Este primeiro tomo, que vai até pouco depois do anúncio que, naturalmente, chocou vários setores, nomeadamente mais conservadores, de França. Dividida em diferentes capítulos, e bem estruturada em função da situação do grupo de 4, esta BD constitui uma leitura interessante, entusiasmante, e com um valor histórico não despiciendo. Editado, com grande qualidade, pela Casterman.


Les Carnets de Stamford Hawksmoor
O regresso do consagrado autor – neste caso, como em muitos outros, argumentista e desenhador – britânico Brian Talbot. Sobre ele já várias vezes escrevi, e direi mesmo mais: sou particular apreciador do seu trabalho e gosto bastante da generalidade das suas obras. Sou, portanto, enviesado, uma vez que tinha uma expectativa elevada sobre a sua nova BD. E depois de a ter lido, mantenho o meu enviesamento e recomendo…
Les Carnets de Stamford Hawksmoor é, assumidamente, uma prequela à sua série de sucesso Grandville. Mas pode ser lida isoladamente, e o autor até o recomenda para os seus novos leitores: leiam esta primeiro. Efetivamente, ficamos a conhecer alguns personagens e até algumas origens de situações com que nos cruzamos em Grandville.
No entanto, mesmo que ignoremos os “piscares de olhos” e a consistência notável de um universo coerente construído por um autor experiente, por um autor dono de uma capacidade narrativa, de uma profundidade intelectual e cultural e de uma consciência cívica provada vezes sem conta, esta BD é, num conjunto de mais de 150 páginas, uma obra digna de registo.
Stamford Hawksmoor (o mentor da personagem principal de Grandville) é, no início da narrativa que resulta das suas notas/dos seus diários, um jovem inspetor, que vai ter de descobrir o que se encontra na base do aparente suicídio do seu irmão, e investigar alguns assassinatos na Londres alternativa, e cujos cidadão são animais. Sim, esta banda desenhada, tal como Grandville é antropomórfica, Stamford é uma águia.

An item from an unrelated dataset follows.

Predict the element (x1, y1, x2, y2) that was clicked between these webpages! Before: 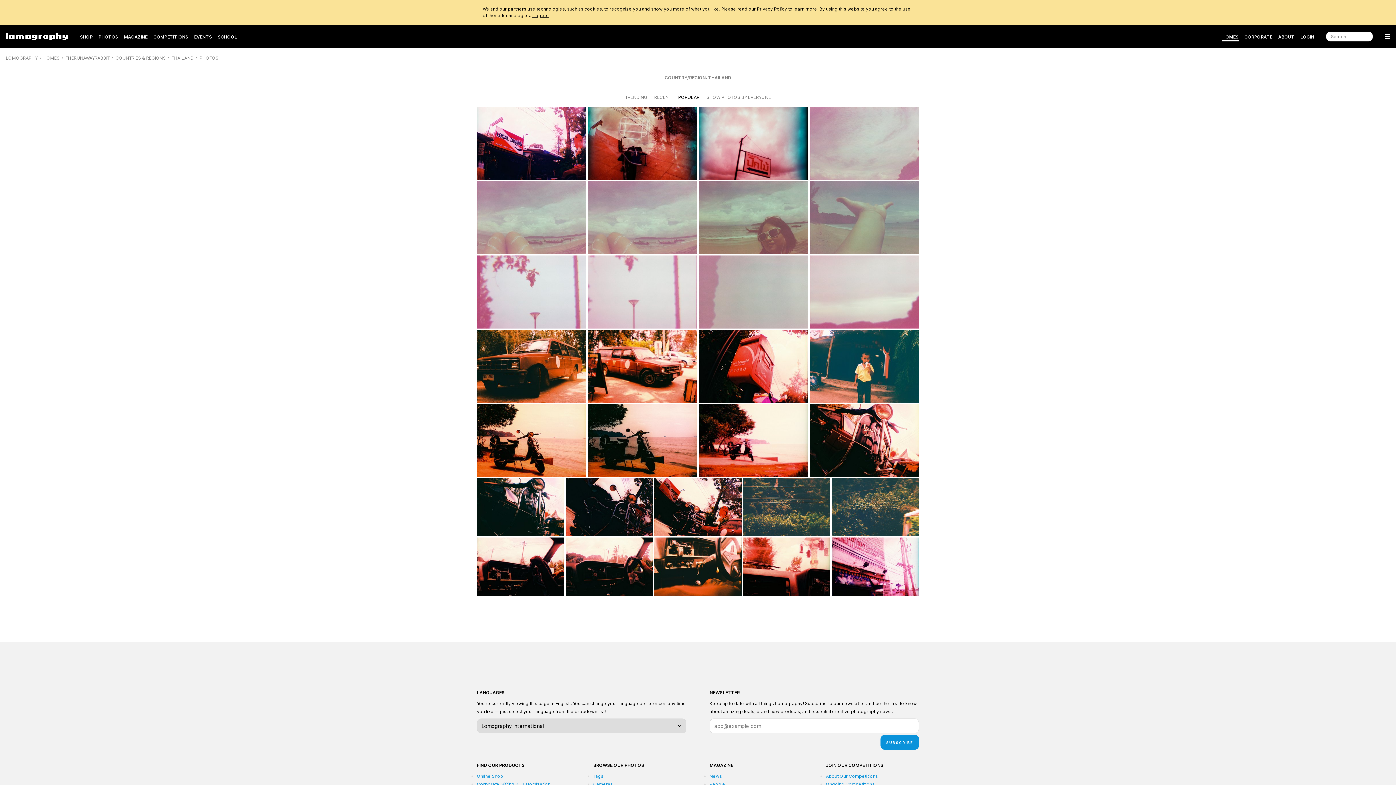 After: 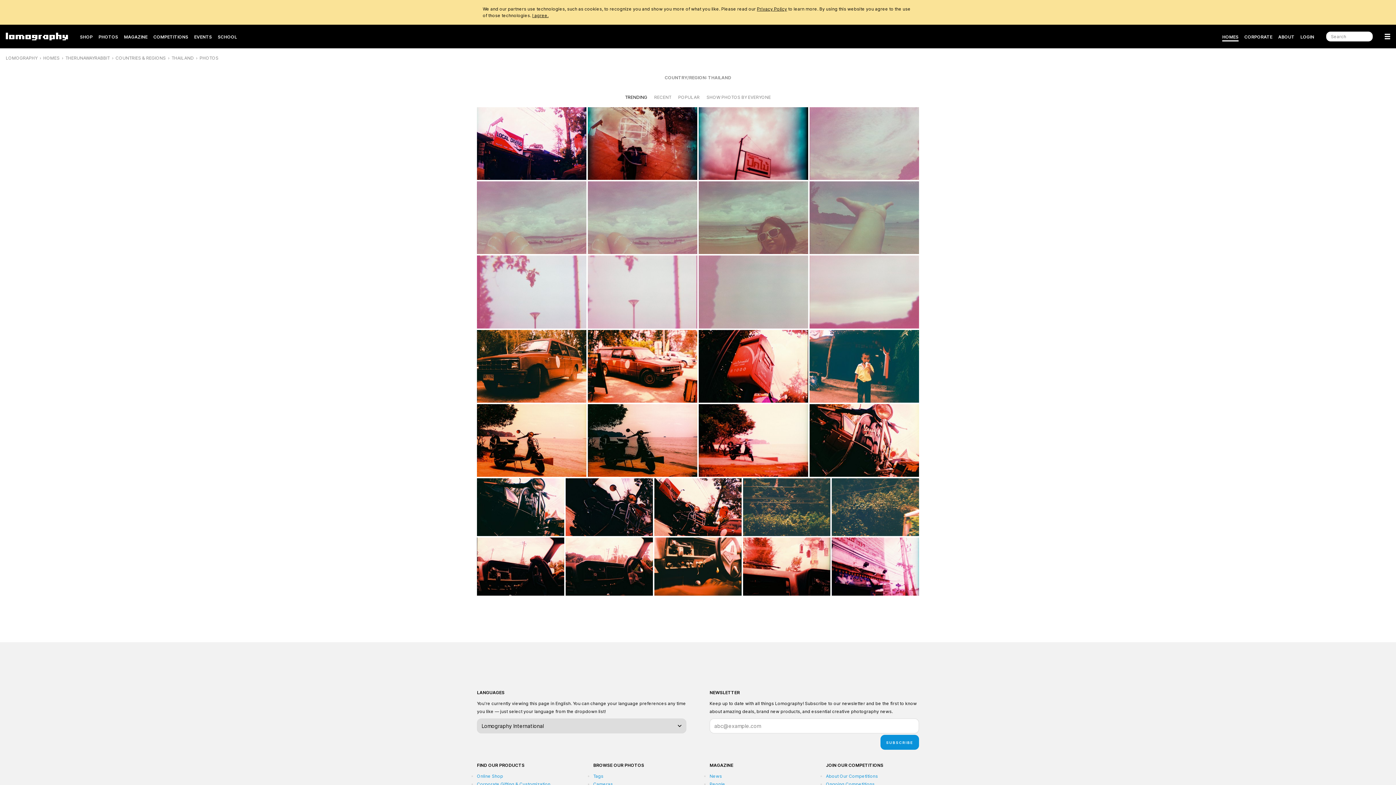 Action: bbox: (622, 91, 650, 102) label: TRENDING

E afinal, Stamford vai acabar por descobrir que os assuntos são ligados, de uma forma que vamos descobrindo ao longo das páginas, mas sempre com enorme surpresa. Uma investigação digna de Sherlock Holmes (os “piscares de olhos” a Conan Doyle são também assumidos), com ameaças, traições, perigos, alguma ação, vários atentados, miséria e estratificação social, mas com um inspetor sempre focado no seu trabalho, com elevado poder dedutivo, intuitivo e que antecipa as situações. Ah, a nossa águia não é insensível ao charme feminino, o que se vai revelar importante no desenrolar da sua investigação, e tem uma relação difícil com o seu filho, miúdo mimado.

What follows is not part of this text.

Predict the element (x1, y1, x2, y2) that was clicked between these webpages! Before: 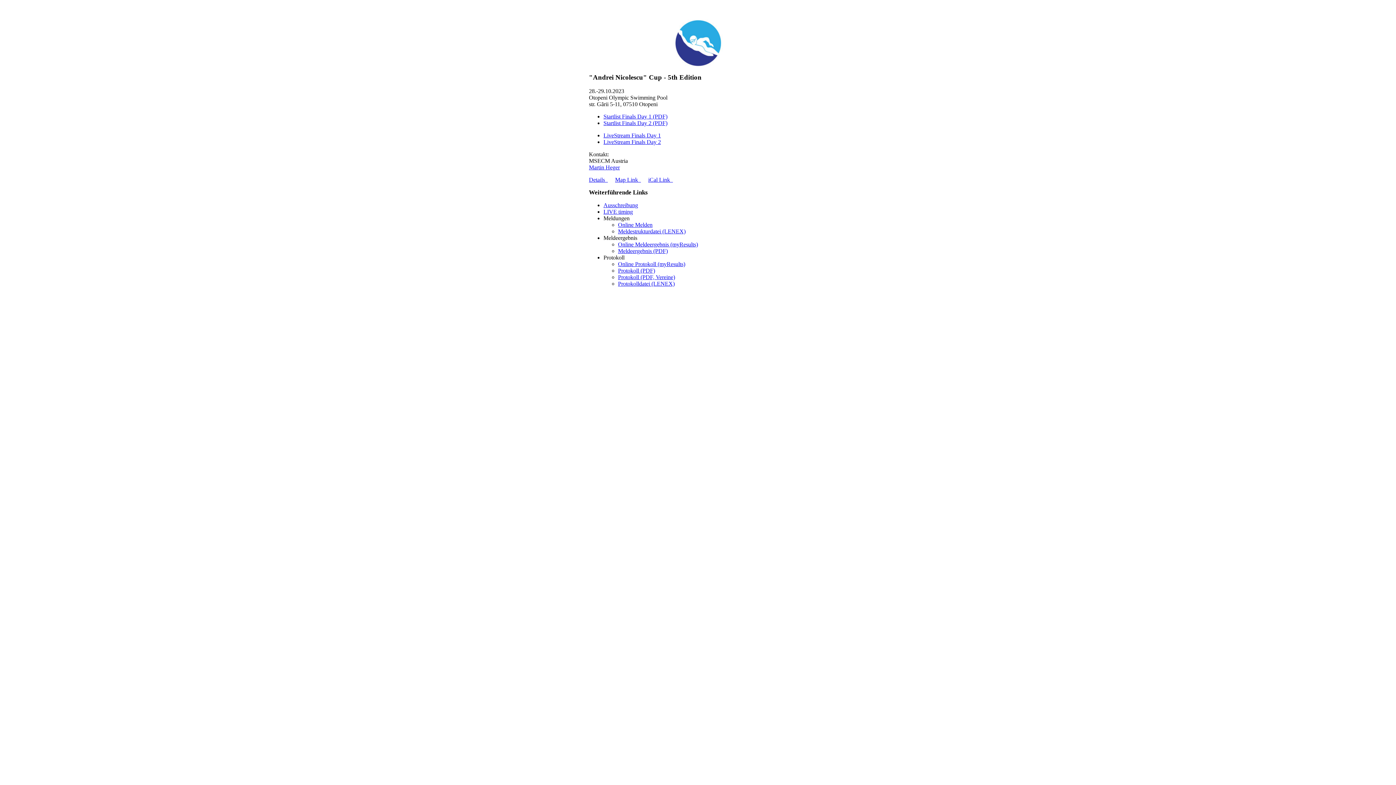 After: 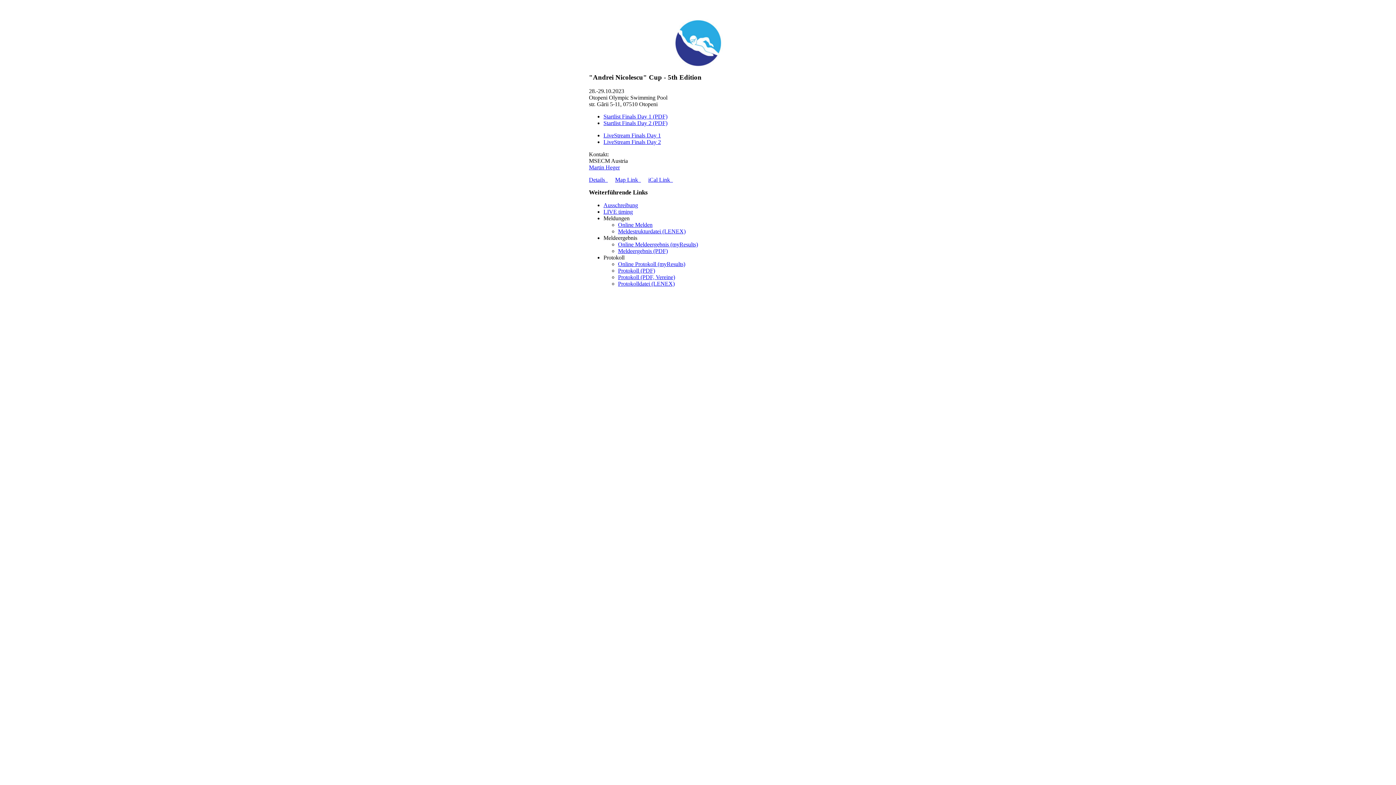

Um tema habitual de Talbot é central nesta BD: as fronteiras entre resistência e terrorismo, entre poder e abuso do mesmo, entre patriotismo e estímulo do ódio. Ah, talvez seja importante dizer que, se no universo criado por Talbot, em Grandville conhecemos atentados decorrentes da relação recente de independência de Inglaterra face a França, em Hawksmoor estamos precisamente no período em que a independência de Inglaterra tem o seu início, e o “cordão umbilical” vai ser cortado. Confusos? Não vale a pena, basta saber que neste universo, Napoleão I (um leão) ganhou a guerra com Inglaterra…
Os desenhos são, no estilo que se convencionou chamar steampunk (aqui um pouco menos que em Grandville), de um detalhe, uma precisão narrativa e uma qualidade e consistência extraordinários. O tom é sempre sépia, afinal estamos a olhar para o passado, com uma história escrita e narrada por Stamford que, quando lemos aquelas linhas, já não fará parte deste mundo.
A narrativa é excelente. Uma investigação de vários assassinatos, com várias narrativas complexas em simultâneo, e uma multiplicidade de personagens muito bem caracterizados. Muito interessante, muito bem conduzido, com um nível de detalhe impressionante e sem falhas ou pontas soltas. TOP.
Até a edição da Delirium Editions constitui um objeto muito interessante.